- [Extract]:
= = = = = = =

July 02, 1994|From Associated Press

For some home-building projects, only solid wood will do. But, as often as not, manufactured wood panels look and work every bit as well as solid wood. And they can save you time and money, especially if you don't have a full-scale home workshop.

Manufactured panels allow you to design and build cabinets and furniture that contain relatively large parts without the necessity of gluing together and surfacing many smaller pieces of solid wood. And panels often cost less than solid wood.

Various types of panels are available. Plywood panels are made by peeling or slicing a log into thin sheets called veneers, which are dried and then glued together.

Non-veneered panels, such as flake board, wafer board, oriented-strand board and particleboard are all made by chipping or grinding wood into small pieces, drying the chips and mixing them with adhesive to form a thick mat.

The differences in the various panels are based on the size of the chips and the way they are oriented in the mat.

Particleboard is small, compressed particles, often in layers, but with no grain orientation. Oriented-strand board is made from strand-like particles arranged in layers with the grain in alternate layers at right angles to each other.

Wafer board and flake board also consist of compressed particles, but they can be either randomly or directionally oriented. The basic difference between the two is the size and thickness of the particles, with flake board having larger and thinner flakes.

Plywood and other panels can span large areas like tabletops, doors or countertops in one piece. They also have greater dimensional stability than solid wood, especially across the grain of the panel.

Panels resist shrinking and swelling, can be face-nailed or screwed very close to the edge without splitting and make strong cabinet or case backs.

On the down side, panel products do not hold nails or screws well in their edges. And, because of their construction, the edges must be covered if you want the panels to look like solid wood.

Using panels can mean significant materials savings. Parts cut from random-width, random-length solid stock waste about 30% of Select or Better grades. Lower lumber grades seldom yield more than 50% usable footage. But because panels come in stock sizes, generally 4 feet by 8 feet, and have uniform thickness and quality, maximum yields can be 90% or more.

When buying panels, remember that hardwood veneers are relatively expensive. Structural panels are cheaper than hardwood-faced plywood, so use this material where you want the convenience of a panel but don't need its decorative appearance.

Since thin one-fourth-inch hardwood-faced panels cost half as much as three-quarter-inch, consider bonding one to lower-grade half-inch material when the back won't show. Also, one-eighth-inch hardboard makes good drawer bottoms, dust panels and case backs and costs a lot less than hardwood-veneered plywood.

= = = = = = =

- [Dataset extract]:
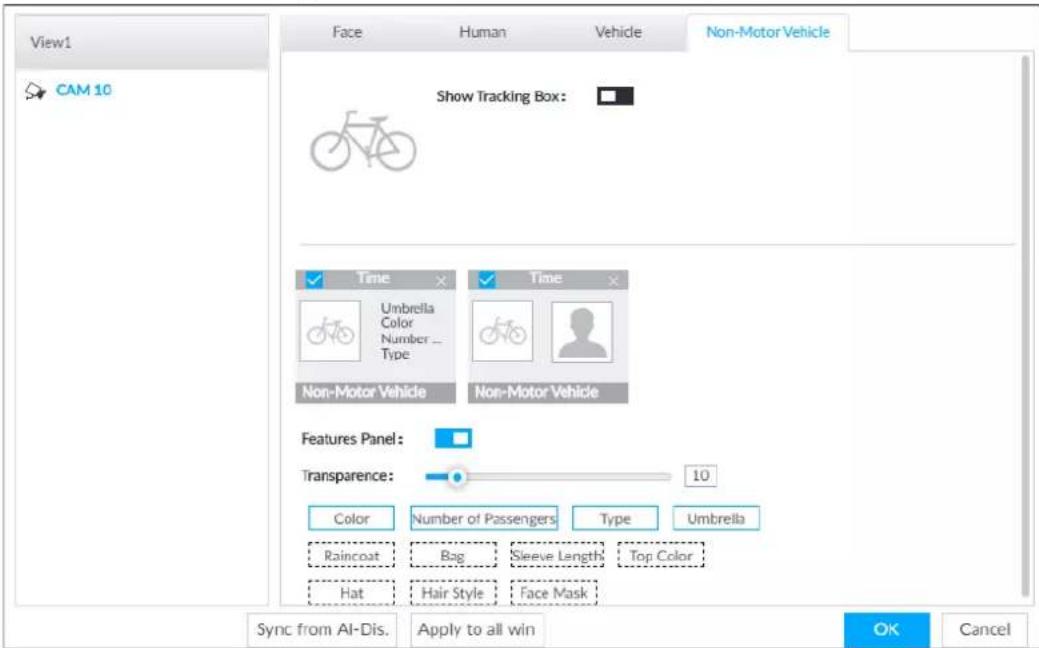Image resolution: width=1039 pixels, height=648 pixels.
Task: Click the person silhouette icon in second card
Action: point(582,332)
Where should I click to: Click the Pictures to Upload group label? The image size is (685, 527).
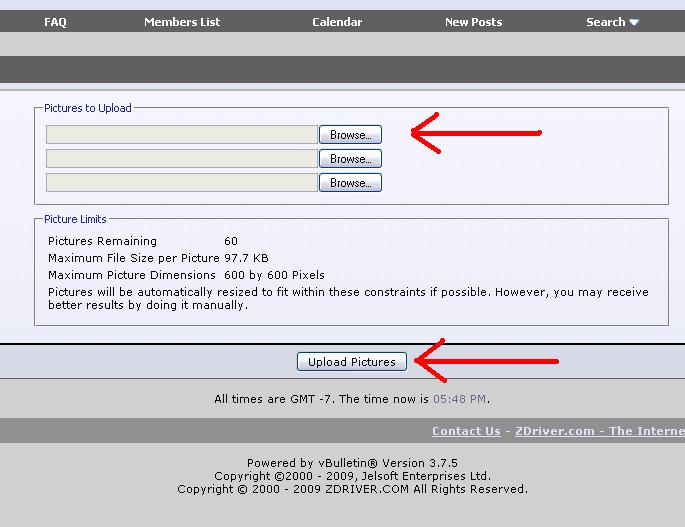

= = = = = = =

- [Given instruction A]:
Which types of non-veneered panels does the wood panels article above name?
- [Given instruction B]:
Copy word for word everything in the wood panels article from "Since thin one-fourth-inch" down to "than hardwood-veneered plywood.".

- [Expected output A]:
Flake board, wafer board, oriented-strand board, particleboard

- [Expected output B]:
Since thin one-fourth-inch hardwood-faced panels cost half as much as three-quarter-inch, consider bonding one to lower-grade half-inch material when the back won't show. Also, one-eighth-inch hardboard makes good drawer bottoms, dust panels and case backs and costs a lot less than hardwood-veneered plywood.